Directions
Reproduce the data exactly. Omit no record.

Data records
___
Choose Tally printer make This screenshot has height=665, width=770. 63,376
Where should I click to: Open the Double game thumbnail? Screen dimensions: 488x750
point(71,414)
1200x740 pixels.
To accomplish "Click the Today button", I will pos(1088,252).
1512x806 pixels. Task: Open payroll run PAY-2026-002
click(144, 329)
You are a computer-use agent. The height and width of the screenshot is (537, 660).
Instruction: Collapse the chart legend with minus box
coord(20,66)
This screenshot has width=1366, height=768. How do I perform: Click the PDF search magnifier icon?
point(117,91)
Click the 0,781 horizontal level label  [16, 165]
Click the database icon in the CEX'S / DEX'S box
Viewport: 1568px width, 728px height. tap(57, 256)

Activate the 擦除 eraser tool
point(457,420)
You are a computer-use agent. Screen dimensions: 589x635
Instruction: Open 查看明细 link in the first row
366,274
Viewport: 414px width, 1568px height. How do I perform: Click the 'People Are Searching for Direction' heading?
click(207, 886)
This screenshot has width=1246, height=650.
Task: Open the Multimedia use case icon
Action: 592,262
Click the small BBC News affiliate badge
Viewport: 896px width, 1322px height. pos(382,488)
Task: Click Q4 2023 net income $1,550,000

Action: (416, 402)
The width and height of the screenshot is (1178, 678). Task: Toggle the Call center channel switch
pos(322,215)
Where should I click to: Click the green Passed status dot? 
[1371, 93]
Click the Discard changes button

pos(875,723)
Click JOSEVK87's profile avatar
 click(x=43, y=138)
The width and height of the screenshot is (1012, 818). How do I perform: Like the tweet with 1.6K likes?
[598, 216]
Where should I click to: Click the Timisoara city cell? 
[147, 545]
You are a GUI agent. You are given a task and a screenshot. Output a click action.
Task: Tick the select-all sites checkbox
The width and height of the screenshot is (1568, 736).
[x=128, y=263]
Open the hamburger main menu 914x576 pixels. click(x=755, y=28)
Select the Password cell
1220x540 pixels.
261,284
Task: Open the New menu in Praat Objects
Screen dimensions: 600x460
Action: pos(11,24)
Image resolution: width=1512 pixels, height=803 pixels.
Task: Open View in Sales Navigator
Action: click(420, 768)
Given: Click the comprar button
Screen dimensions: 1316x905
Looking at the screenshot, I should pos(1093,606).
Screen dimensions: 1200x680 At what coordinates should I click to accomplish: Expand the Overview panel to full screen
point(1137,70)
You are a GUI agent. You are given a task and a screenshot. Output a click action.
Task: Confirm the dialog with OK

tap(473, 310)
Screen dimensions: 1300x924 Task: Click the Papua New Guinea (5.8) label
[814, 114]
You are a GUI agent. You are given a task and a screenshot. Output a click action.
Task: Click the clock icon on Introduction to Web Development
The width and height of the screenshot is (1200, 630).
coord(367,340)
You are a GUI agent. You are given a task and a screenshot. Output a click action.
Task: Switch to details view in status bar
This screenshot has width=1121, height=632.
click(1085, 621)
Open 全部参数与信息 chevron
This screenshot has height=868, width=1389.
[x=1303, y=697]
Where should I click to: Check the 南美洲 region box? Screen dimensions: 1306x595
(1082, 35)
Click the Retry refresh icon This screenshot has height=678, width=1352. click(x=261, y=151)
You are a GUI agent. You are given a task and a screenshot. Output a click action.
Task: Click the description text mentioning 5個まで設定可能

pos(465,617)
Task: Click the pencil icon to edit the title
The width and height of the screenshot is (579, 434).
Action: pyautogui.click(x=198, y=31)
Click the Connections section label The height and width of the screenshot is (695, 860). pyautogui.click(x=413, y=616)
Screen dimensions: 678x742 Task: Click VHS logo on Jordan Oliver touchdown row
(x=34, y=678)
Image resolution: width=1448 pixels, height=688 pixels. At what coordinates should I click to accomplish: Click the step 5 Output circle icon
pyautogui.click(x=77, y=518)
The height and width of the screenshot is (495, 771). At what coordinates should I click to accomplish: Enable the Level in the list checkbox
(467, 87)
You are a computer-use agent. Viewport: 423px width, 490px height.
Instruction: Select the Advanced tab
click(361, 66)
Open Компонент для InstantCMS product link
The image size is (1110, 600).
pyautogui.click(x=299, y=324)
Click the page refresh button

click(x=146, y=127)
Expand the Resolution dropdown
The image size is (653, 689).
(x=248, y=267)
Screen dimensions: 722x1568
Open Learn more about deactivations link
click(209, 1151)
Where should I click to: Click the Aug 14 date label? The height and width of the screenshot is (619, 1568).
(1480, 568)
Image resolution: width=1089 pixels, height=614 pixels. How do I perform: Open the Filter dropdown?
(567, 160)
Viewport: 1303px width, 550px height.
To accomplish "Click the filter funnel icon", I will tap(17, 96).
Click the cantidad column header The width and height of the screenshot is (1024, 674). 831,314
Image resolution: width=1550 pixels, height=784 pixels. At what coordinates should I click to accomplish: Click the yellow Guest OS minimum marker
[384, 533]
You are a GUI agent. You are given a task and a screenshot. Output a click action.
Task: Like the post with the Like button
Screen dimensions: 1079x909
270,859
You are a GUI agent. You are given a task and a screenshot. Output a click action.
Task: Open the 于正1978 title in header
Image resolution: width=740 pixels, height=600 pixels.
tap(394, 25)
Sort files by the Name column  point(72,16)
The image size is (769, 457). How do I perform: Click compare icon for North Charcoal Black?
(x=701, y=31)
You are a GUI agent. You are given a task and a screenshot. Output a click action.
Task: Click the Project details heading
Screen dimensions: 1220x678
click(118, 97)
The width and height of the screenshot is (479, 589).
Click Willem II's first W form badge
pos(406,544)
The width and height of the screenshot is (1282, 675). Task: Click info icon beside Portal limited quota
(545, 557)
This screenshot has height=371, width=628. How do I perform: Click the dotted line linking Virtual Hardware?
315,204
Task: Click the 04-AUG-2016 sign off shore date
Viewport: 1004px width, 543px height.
___
Solution to this problem
Choose Tally printer make This screenshot has height=665, width=770. 63,376
Where should I click to: Open the Double game thumbnail? Screen dimensions: 488x750
point(71,414)
1200x740 pixels.
To accomplish "Click the Today button", I will pos(1088,252).
1512x806 pixels. Task: Open payroll run PAY-2026-002
click(144, 329)
You are a computer-use agent. The height and width of the screenshot is (537, 660).
Instruction: Collapse the chart legend with minus box
coord(20,66)
This screenshot has width=1366, height=768. How do I perform: Click the PDF search magnifier icon?
point(117,91)
Click the 0,781 horizontal level label  [16, 165]
Click the database icon in the CEX'S / DEX'S box
Viewport: 1568px width, 728px height. tap(57, 256)

Activate the 擦除 eraser tool
point(457,420)
You are a computer-use agent. Screen dimensions: 589x635
Instruction: Open 查看明细 link in the first row
366,274
Viewport: 414px width, 1568px height. How do I perform: Click the 'People Are Searching for Direction' heading?
click(207, 886)
This screenshot has width=1246, height=650.
Task: Open the Multimedia use case icon
Action: 592,262
Click the small BBC News affiliate badge
Viewport: 896px width, 1322px height. pos(382,488)
Task: Click Q4 2023 net income $1,550,000

Action: (416, 402)
The width and height of the screenshot is (1178, 678). Task: Toggle the Call center channel switch
pos(322,215)
Where should I click to: Click the green Passed status dot? 
[1371, 93]
Click the Discard changes button

pos(875,723)
Click JOSEVK87's profile avatar
 click(x=43, y=138)
The width and height of the screenshot is (1012, 818). How do I perform: Like the tweet with 1.6K likes?
[598, 216]
Where should I click to: Click the Timisoara city cell? 
[147, 545]
You are a GUI agent. You are given a task and a screenshot. Output a click action.
Task: Tick the select-all sites checkbox
The width and height of the screenshot is (1568, 736).
[x=128, y=263]
Open the hamburger main menu 914x576 pixels. click(x=755, y=28)
Select the Password cell
1220x540 pixels.
261,284
Task: Open the New menu in Praat Objects
Screen dimensions: 600x460
Action: pos(11,24)
Image resolution: width=1512 pixels, height=803 pixels.
Task: Open View in Sales Navigator
Action: click(420, 768)
Given: Click the comprar button
Screen dimensions: 1316x905
Looking at the screenshot, I should pos(1093,606).
Screen dimensions: 1200x680 At what coordinates should I click to accomplish: Expand the Overview panel to full screen
point(1137,70)
You are a GUI agent. You are given a task and a screenshot. Output a click action.
Task: Confirm the dialog with OK

tap(473, 310)
Screen dimensions: 1300x924 Task: Click the Papua New Guinea (5.8) label
[814, 114]
You are a GUI agent. You are given a task and a screenshot. Output a click action.
Task: Click the clock icon on Introduction to Web Development
The width and height of the screenshot is (1200, 630).
coord(367,340)
You are a GUI agent. You are given a task and a screenshot. Output a click action.
Task: Switch to details view in status bar
This screenshot has width=1121, height=632.
click(1085, 621)
Open 全部参数与信息 chevron
This screenshot has height=868, width=1389.
[x=1303, y=697]
Where should I click to: Check the 南美洲 region box? Screen dimensions: 1306x595
(1082, 35)
Click the Retry refresh icon This screenshot has height=678, width=1352. click(x=261, y=151)
You are a GUI agent. You are given a task and a screenshot. Output a click action.
Task: Click the description text mentioning 5個まで設定可能

pos(465,617)
Task: Click the pencil icon to edit the title
The width and height of the screenshot is (579, 434).
Action: pyautogui.click(x=198, y=31)
Click the Connections section label The height and width of the screenshot is (695, 860). pyautogui.click(x=413, y=616)
Screen dimensions: 678x742 Task: Click VHS logo on Jordan Oliver touchdown row
(x=34, y=678)
Image resolution: width=1448 pixels, height=688 pixels. At what coordinates should I click to accomplish: Click the step 5 Output circle icon
pyautogui.click(x=77, y=518)
The height and width of the screenshot is (495, 771). At what coordinates should I click to accomplish: Enable the Level in the list checkbox
(467, 87)
You are a computer-use agent. Viewport: 423px width, 490px height.
Instruction: Select the Advanced tab
click(361, 66)
Open Компонент для InstantCMS product link
The image size is (1110, 600).
pyautogui.click(x=299, y=324)
Click the page refresh button

click(x=146, y=127)
Expand the Resolution dropdown
The image size is (653, 689).
(x=248, y=267)
Screen dimensions: 722x1568
Open Learn more about deactivations link
click(209, 1151)
Where should I click to: Click the Aug 14 date label? The height and width of the screenshot is (619, 1568).
(1480, 568)
Image resolution: width=1089 pixels, height=614 pixels. How do I perform: Open the Filter dropdown?
(567, 160)
Viewport: 1303px width, 550px height.
To accomplish "Click the filter funnel icon", I will tap(17, 96).
Click the cantidad column header The width and height of the screenshot is (1024, 674). 831,314
Image resolution: width=1550 pixels, height=784 pixels. At what coordinates should I click to accomplish: Click the yellow Guest OS minimum marker
[384, 533]
You are a GUI agent. You are given a task and a screenshot. Output a click action.
Task: Like the post with the Like button
Screen dimensions: 1079x909
270,859
You are a GUI agent. You are given a task and a screenshot. Output a click action.
Task: Open the 于正1978 title in header
Image resolution: width=740 pixels, height=600 pixels.
tap(394, 25)
Sort files by the Name column  point(72,16)
The image size is (769, 457). How do I perform: Click compare icon for North Charcoal Black?
(x=701, y=31)
You are a GUI agent. You are given a task and a screenshot. Output a click action.
Task: Click the Project details heading
Screen dimensions: 1220x678
click(118, 97)
The width and height of the screenshot is (479, 589).
Click Willem II's first W form badge
pos(406,544)
The width and height of the screenshot is (1282, 675). Task: Click info icon beside Portal limited quota
(545, 557)
This screenshot has height=371, width=628. How do I perform: Click the dotted line linking Virtual Hardware?
315,204
Task: Click the 04-AUG-2016 sign off shore date
Viewport: 1004px width, 543px height.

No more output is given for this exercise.